## TASK TO COMPLETE
Replace "red" with "orange" in the listing lines from the one containing "Click the red plus post button" through the end of the listing, changing nothing else, and leave the pictures out.

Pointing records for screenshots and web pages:

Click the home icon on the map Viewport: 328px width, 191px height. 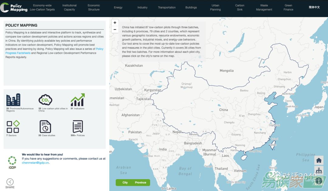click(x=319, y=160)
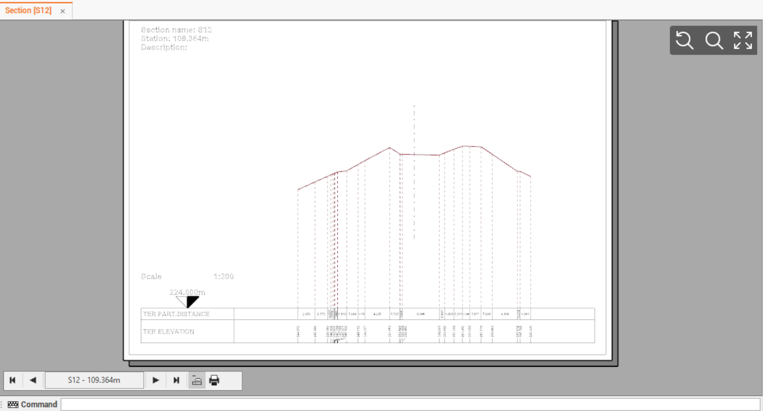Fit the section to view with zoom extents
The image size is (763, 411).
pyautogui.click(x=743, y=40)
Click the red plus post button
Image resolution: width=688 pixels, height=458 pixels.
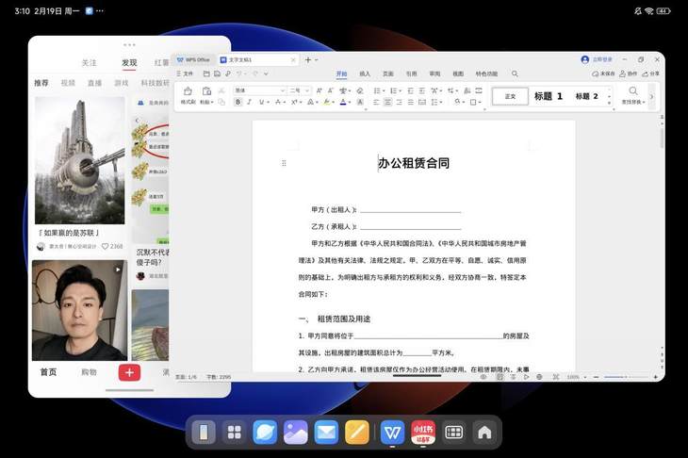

## SOLUTION TO THIS PROBLEM
Click the orange plus post button
Image resolution: width=688 pixels, height=458 pixels.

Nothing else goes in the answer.